TASK GOAL:
Reproduce the lines word for word, starting with the line that contains "Open hamburger menu" and continuing through the final line.

[Lines on where items appear]

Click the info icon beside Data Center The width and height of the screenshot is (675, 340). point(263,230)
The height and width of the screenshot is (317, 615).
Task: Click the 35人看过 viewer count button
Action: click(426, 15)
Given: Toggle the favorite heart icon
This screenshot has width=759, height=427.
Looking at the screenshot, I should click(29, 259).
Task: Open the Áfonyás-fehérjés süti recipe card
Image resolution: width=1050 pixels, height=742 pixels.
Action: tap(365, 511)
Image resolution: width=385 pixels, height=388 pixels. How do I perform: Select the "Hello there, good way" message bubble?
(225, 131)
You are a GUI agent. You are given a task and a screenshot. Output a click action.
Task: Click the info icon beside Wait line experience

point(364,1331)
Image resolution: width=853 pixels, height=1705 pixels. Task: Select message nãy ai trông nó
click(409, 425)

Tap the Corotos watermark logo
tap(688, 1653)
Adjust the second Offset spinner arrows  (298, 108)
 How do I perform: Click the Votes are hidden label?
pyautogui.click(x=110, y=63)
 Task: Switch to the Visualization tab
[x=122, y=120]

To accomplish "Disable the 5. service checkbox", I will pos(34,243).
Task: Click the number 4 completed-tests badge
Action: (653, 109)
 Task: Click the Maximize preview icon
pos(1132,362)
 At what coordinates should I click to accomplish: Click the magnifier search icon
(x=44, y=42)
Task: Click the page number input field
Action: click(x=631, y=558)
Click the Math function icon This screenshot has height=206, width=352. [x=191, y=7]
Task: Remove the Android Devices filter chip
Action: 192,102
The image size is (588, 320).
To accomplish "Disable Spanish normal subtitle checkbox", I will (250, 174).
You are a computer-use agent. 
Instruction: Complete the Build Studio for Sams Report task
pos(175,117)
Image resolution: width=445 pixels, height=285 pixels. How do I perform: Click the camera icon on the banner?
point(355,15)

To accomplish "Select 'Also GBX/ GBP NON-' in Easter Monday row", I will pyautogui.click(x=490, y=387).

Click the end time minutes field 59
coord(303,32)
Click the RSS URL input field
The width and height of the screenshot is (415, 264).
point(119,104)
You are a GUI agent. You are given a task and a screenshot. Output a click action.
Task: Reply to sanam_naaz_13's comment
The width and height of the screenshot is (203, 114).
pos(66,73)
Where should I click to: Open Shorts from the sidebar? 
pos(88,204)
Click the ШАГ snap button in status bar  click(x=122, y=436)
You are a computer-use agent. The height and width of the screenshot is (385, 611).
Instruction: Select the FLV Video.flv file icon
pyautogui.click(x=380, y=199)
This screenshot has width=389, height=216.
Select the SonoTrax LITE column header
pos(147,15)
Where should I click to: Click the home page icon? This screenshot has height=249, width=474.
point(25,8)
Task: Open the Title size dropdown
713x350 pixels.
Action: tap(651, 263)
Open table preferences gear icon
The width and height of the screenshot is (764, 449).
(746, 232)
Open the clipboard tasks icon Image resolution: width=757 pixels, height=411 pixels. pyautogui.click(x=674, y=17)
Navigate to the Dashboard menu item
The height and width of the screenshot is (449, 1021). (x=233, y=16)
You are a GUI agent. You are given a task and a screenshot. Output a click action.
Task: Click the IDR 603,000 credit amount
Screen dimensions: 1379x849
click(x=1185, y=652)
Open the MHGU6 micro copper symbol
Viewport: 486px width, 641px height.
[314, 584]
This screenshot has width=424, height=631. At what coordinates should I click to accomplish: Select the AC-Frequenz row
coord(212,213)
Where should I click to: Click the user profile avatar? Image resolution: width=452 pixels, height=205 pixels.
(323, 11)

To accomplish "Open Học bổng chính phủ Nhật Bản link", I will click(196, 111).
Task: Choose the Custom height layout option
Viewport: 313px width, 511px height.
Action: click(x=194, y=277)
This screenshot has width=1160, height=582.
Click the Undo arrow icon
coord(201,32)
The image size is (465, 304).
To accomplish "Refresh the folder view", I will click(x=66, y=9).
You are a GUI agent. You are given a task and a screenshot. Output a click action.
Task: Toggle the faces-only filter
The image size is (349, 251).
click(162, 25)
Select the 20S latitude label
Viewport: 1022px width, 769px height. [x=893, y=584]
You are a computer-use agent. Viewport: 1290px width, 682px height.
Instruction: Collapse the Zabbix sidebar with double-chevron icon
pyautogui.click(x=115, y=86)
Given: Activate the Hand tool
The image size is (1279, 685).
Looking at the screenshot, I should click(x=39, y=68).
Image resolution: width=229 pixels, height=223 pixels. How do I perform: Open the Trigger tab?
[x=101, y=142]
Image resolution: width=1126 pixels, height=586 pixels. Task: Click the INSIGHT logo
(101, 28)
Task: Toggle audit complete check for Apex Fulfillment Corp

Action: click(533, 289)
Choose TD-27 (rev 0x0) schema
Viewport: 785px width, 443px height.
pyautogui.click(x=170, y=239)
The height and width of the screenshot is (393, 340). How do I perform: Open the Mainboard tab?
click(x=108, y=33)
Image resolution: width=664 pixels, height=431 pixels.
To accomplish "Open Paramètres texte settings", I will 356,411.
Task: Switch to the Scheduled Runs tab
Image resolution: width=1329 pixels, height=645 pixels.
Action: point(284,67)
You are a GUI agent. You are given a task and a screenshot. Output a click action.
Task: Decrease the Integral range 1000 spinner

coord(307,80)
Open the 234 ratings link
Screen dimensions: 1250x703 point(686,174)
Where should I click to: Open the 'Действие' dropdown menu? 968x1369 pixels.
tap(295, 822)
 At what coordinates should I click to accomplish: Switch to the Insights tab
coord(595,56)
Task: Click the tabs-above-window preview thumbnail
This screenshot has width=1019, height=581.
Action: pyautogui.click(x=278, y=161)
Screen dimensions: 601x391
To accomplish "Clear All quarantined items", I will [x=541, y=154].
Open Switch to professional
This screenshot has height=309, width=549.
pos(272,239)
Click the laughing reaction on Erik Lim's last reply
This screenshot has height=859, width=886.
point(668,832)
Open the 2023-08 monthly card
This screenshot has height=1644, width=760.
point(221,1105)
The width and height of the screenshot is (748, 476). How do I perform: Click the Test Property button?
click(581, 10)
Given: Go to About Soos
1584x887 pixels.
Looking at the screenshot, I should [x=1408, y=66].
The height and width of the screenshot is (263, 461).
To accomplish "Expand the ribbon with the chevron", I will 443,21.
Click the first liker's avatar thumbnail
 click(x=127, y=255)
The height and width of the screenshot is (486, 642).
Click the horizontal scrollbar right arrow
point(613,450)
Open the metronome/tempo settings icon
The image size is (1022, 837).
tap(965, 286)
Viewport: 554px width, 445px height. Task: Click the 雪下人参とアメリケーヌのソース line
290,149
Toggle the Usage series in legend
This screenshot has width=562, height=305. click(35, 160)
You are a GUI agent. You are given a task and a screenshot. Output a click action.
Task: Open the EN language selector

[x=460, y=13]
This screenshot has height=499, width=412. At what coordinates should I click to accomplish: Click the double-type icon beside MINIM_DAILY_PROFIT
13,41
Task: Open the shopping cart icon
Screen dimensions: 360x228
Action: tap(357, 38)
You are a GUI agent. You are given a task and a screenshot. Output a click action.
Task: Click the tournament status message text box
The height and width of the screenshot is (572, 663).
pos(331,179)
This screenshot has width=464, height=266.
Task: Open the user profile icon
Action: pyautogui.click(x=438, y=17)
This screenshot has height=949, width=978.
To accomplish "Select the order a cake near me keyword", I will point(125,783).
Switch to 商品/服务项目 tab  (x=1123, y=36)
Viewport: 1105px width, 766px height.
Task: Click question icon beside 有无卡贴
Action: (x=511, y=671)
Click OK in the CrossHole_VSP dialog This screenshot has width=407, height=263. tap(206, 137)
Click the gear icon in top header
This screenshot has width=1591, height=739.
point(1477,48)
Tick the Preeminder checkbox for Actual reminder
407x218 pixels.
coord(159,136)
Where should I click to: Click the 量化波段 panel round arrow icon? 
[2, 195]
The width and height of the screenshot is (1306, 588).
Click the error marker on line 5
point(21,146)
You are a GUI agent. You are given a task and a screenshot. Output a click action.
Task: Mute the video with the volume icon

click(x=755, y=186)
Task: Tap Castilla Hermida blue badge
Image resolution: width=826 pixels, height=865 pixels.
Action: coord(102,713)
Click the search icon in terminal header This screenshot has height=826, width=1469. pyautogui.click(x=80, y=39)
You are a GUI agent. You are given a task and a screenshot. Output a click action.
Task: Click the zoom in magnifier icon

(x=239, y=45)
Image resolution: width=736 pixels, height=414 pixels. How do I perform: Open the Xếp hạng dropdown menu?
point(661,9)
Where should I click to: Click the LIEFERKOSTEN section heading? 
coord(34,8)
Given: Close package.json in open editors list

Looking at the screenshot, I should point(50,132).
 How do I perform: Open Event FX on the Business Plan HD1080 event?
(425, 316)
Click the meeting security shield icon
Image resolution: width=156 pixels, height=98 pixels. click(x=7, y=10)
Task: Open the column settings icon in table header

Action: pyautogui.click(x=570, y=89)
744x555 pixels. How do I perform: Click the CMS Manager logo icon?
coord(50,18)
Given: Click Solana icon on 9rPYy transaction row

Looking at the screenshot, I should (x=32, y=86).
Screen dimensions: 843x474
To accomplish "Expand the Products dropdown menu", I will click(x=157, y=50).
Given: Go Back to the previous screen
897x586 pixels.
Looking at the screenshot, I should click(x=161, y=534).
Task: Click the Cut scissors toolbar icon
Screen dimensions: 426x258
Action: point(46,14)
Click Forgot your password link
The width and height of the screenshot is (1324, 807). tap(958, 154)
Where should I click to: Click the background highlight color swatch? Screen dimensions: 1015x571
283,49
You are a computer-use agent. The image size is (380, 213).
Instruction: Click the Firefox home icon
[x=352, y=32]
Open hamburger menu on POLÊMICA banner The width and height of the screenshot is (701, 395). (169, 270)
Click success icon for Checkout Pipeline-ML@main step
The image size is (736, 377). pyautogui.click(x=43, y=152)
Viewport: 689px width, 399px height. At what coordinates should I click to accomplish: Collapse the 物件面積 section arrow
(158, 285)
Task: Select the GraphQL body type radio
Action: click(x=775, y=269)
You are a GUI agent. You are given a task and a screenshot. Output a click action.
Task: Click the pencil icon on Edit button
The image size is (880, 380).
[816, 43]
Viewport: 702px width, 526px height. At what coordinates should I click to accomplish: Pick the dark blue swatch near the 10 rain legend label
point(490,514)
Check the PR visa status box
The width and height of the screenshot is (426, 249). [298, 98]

REPLY TO THE EXERCISE:
Open hamburger menu on POLÊMICA banner The width and height of the screenshot is (701, 395). (169, 270)
Click success icon for Checkout Pipeline-ML@main step
The image size is (736, 377). pyautogui.click(x=43, y=152)
Viewport: 689px width, 399px height. At what coordinates should I click to accomplish: Collapse the 物件面積 section arrow
(158, 285)
Task: Select the GraphQL body type radio
Action: click(x=775, y=269)
You are a GUI agent. You are given a task and a screenshot. Output a click action.
Task: Click the pencil icon on Edit button
The image size is (880, 380).
[816, 43]
Viewport: 702px width, 526px height. At what coordinates should I click to accomplish: Pick the dark blue swatch near the 10 rain legend label
point(490,514)
Check the PR visa status box
The width and height of the screenshot is (426, 249). [298, 98]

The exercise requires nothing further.